What the task requires:
Every line containing the word "computer" is to be copied from the data below.

Available data:
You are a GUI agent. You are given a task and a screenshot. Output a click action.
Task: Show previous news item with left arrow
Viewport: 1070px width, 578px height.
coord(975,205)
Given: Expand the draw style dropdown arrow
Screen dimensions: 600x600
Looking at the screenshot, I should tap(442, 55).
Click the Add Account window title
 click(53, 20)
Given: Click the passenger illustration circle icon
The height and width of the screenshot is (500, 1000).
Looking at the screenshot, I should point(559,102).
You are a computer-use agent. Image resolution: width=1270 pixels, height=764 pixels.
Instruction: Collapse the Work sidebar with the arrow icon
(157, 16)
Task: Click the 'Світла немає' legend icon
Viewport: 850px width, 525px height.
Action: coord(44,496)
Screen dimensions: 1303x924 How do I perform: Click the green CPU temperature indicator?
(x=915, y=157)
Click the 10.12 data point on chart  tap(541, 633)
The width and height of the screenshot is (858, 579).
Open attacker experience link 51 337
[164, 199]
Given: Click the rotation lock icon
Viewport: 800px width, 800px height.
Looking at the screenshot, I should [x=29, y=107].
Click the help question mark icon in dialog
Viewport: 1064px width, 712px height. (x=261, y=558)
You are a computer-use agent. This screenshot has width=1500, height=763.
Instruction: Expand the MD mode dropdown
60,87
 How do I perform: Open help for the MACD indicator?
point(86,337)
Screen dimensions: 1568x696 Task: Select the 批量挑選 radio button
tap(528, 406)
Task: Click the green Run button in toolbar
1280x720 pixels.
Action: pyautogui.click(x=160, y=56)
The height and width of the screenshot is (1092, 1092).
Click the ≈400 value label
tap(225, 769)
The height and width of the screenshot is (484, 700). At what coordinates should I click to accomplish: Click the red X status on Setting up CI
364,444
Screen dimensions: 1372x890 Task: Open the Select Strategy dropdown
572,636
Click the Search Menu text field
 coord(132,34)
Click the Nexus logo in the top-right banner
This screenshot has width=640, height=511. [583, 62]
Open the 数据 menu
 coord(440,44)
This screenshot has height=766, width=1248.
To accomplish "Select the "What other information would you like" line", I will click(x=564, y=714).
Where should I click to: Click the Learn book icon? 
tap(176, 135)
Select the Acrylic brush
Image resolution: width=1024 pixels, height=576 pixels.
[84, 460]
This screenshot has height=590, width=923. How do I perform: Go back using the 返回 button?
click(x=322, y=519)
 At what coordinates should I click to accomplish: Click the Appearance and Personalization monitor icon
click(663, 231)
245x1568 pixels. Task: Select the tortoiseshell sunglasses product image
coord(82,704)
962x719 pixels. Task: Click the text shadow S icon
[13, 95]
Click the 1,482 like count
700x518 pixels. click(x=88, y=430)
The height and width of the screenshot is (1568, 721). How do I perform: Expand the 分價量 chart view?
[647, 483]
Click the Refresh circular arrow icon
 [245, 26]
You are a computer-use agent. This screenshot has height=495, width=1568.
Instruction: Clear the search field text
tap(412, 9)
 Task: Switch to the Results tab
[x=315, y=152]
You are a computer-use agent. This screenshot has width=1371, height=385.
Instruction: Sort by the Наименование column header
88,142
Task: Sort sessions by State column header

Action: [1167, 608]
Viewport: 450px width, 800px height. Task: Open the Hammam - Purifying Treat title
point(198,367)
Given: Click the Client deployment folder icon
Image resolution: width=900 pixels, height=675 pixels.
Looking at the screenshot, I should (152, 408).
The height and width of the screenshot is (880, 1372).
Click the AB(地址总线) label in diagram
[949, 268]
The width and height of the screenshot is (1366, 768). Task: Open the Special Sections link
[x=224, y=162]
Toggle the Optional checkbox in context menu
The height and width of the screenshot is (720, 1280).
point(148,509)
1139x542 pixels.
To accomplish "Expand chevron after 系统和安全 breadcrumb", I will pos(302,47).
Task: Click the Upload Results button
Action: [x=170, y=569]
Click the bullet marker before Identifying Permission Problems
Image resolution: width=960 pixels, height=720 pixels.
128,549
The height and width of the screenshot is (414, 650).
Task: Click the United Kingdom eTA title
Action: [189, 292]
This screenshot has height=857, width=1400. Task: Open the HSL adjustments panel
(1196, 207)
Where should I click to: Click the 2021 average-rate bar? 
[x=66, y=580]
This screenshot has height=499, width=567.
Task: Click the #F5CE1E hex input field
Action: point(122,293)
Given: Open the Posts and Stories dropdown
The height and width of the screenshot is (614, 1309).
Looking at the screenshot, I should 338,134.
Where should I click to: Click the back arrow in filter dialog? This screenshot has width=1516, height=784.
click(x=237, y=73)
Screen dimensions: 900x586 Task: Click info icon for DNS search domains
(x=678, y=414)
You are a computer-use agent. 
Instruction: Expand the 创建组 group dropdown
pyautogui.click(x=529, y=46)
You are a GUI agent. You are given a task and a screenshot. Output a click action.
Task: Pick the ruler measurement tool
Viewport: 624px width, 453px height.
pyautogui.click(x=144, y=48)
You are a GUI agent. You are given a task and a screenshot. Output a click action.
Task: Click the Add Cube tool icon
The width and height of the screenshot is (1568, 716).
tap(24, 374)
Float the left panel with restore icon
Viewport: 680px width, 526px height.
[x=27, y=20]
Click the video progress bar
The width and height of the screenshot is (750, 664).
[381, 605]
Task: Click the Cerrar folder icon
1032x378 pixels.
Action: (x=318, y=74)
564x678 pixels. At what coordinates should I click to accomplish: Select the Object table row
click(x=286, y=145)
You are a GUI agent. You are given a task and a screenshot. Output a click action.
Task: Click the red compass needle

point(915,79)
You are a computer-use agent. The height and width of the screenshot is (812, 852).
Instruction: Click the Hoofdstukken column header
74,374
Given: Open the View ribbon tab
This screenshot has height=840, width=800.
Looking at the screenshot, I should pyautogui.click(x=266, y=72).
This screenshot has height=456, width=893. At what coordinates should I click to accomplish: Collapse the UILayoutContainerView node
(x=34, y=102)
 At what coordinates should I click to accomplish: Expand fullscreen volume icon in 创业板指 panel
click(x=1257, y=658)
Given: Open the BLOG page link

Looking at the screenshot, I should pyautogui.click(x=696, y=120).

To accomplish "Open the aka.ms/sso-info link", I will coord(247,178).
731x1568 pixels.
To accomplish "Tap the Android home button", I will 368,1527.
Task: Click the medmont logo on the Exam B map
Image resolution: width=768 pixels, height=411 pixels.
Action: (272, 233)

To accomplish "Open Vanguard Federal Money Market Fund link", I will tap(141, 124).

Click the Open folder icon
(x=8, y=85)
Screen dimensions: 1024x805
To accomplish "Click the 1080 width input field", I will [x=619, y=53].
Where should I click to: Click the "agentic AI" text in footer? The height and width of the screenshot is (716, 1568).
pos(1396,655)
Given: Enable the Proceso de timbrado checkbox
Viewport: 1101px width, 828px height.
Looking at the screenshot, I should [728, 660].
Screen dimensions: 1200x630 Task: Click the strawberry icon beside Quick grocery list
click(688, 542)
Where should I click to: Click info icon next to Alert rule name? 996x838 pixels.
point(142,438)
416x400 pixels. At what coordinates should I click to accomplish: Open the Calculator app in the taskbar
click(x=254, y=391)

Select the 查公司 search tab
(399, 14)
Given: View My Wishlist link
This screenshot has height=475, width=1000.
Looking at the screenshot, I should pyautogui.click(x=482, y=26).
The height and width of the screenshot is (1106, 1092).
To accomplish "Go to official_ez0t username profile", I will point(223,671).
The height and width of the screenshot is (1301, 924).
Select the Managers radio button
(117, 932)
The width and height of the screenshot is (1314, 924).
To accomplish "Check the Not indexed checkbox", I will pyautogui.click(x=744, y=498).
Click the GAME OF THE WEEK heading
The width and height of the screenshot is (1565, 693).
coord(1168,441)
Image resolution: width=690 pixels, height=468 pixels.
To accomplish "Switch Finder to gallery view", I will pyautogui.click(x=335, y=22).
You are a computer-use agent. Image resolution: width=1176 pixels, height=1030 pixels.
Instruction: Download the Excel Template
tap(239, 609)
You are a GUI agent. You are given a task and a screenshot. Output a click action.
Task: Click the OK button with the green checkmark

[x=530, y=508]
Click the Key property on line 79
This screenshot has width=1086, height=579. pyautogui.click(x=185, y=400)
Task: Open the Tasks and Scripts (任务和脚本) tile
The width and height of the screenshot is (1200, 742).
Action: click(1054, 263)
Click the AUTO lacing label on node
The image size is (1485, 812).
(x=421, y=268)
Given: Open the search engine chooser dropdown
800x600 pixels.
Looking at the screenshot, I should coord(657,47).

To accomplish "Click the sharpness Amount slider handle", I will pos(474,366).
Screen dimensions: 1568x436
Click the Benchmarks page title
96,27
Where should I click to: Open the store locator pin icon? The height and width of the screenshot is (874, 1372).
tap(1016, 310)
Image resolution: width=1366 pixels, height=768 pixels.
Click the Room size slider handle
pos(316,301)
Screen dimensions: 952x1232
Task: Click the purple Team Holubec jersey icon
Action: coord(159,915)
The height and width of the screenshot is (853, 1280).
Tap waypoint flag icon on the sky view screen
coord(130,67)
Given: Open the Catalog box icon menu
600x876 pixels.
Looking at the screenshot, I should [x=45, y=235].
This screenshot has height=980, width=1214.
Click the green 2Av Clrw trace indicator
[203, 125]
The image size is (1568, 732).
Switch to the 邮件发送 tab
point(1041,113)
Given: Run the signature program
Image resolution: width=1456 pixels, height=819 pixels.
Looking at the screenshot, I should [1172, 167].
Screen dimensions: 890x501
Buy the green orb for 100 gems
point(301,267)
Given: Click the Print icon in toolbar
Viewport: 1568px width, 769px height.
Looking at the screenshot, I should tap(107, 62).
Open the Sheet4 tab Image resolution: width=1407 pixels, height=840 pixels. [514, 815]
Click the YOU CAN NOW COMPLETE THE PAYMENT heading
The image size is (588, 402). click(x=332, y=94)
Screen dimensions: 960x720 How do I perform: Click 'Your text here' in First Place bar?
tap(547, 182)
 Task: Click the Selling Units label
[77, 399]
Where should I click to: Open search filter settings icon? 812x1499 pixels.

Result:
You are a computer-use agent. Image resolution: width=1270 pixels, height=764 pixels.
You are a computer-use agent. This screenshot has width=1500, height=763.
You are a computer-use agent. This screenshot has height=495, width=1568.
You are a computer-use agent. This screenshot has width=1371, height=385.
You are a computer-use agent. 
You are a computer-use agent. The height and width of the screenshot is (812, 852).
You are a computer-use agent. Image resolution: width=1176 pixels, height=1030 pixels.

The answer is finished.